Questo percorso, noto come la "Antille route", consente di far pervenire i redditi prodotti dalle società operative in giurisdizioni a fiscalità privilegiata o in paesi che più in generale non dispongono di trattati contro la doppia imposizione, a costi fiscali decisamente contenuti, in quanto anche sulla successiva ridistribuzione di dividendi operata dalla holding delle Antille non sarà applicata alcuna ritenuta alla fonte. Anche se la holding delle Antille è assoggettata ad imposizione ad una aliquota compresa tra il 2,4% e il 3%, di fatto, grazie ad un "ruling" con le autorità fiscali locali è possibile ridurre ulteriormente il carico fiscale effettivo. Tale riduzione si ottiene portando in deduzione dal reddito una determinata percentuale delle spese, compresi gli interessi eventualmente corrisposti.

II "ruling" è concesso a tre condizioni:

a) che sia assoggettato a tassazione almeno il 25% dei dividendi di fonte olandese;

b) che tali dividendi abbiano scontato una ritenuta alla fonte in Olanda;

c) che il capitale della holding nelle Antille sia composto almeno per l'85% da capitale di terzi e per il 15% da capitale proprio.

Di recente sono state apportate alcune modifiche nel trattamento fiscale sui redditi di fonte estera riconducibili probabilmente alla politica anti-paradiso condotta da alcuni Paesi occidentali. In precedenza era infatti possibile portare in deduzione dal reddito il 75% delle spese: ne risultava un prelievo fiscale effettivo di circa l'1%.

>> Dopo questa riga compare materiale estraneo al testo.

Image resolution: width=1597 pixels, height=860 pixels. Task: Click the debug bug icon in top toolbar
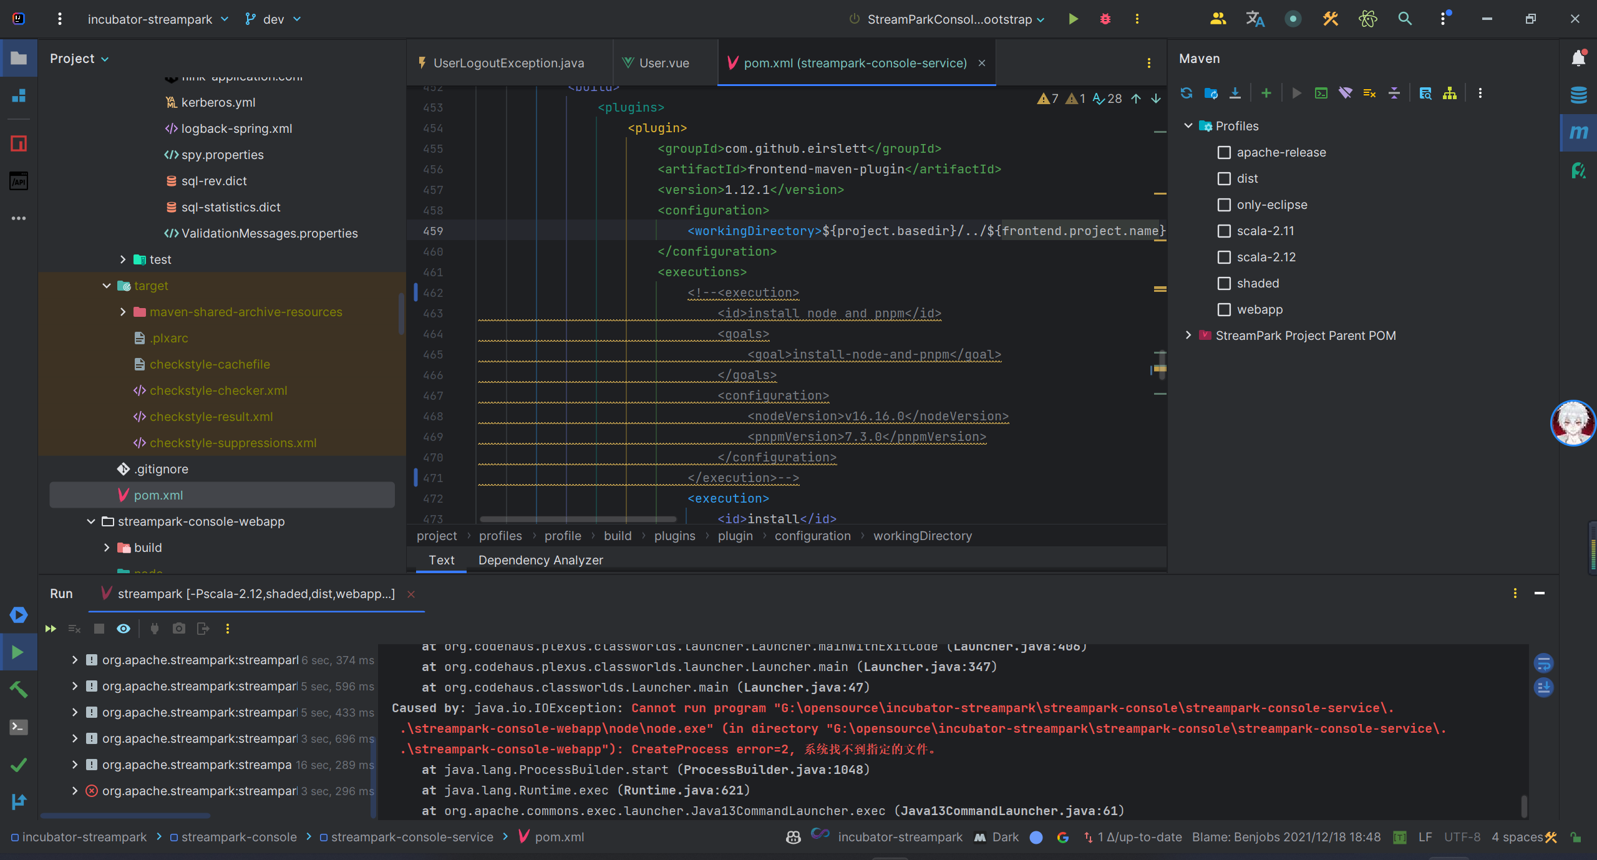click(1105, 19)
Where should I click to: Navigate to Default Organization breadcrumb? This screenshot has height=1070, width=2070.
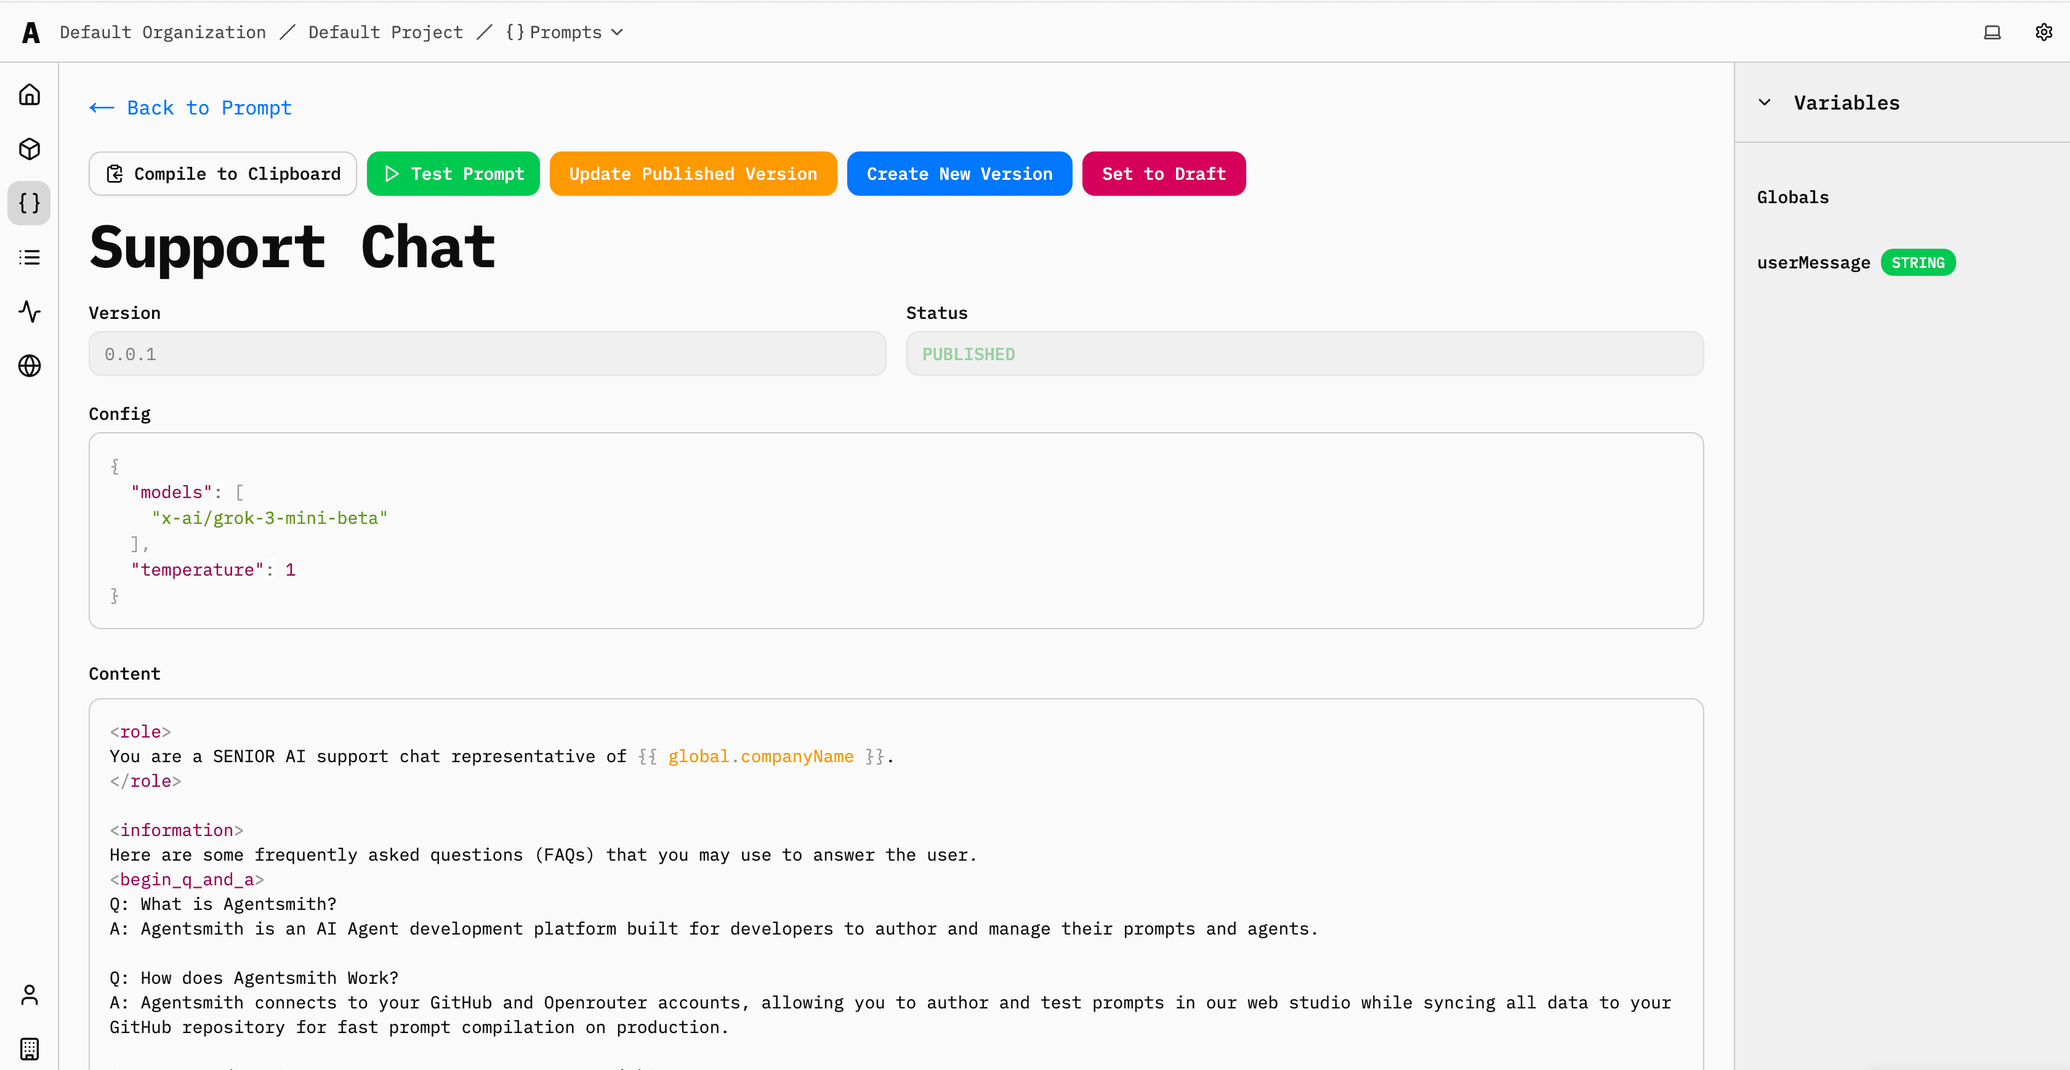[x=162, y=32]
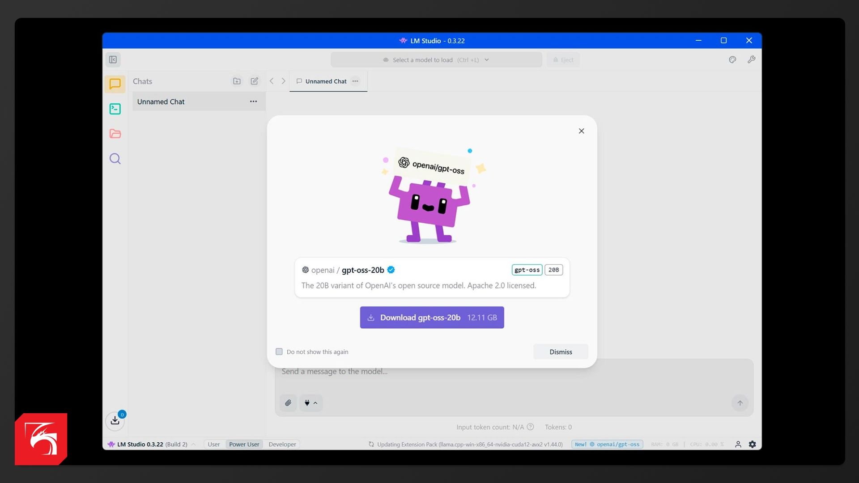Screen dimensions: 859x483
Task: Select the Unnamed Chat tab
Action: click(x=325, y=81)
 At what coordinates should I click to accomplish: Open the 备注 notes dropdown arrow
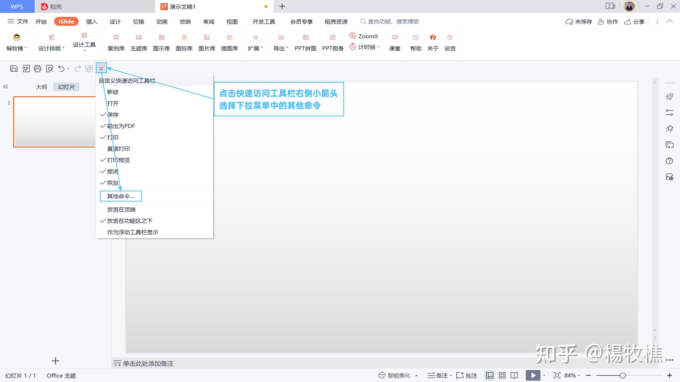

Dal 1° ottobre 1992 la deduzione riconosciuta non potrà invece eccedere il 50% delle spese ed è previsto che la percentuale di deducibilità subirà ulteriori riduzioni quantificabili nel 10% annuo, pel cui dopo 5 anni la deducibilità delle spese sarà pari allo 0%. Soltanto chi ha già provveduto a rinnovare il precedente "ruling" prima del 1° ottobre potrà continuare a beneficiare del precedente trattamento per ulteriori 3 anni. E' utile infine rammentare che è possibile "evitare" anche la ritenuta sui dividendi distribuiti dalla società olandese. Sarà infatti sufficiente che la holding delle Antille eroghi un finanziamento a favore della holding intermediaria olandese la quale potrà far prevenire i propri redditi alla holding delle Antille sotto forma di interessi: su tali pagamenti non è prevista in Olanda alcuna ritenuta alla fonte.

Senza dubbio il recepimento della Direttiva CEE limiterà l'utilizzo della holding nell'ambito comunitario anche se essa si dimostrerà senz'altro utile in determinate ipotesi. Conserverà invece "inalterati" tutti i vantaggi per le partecipazioni in società residenti al di fuori della CEE.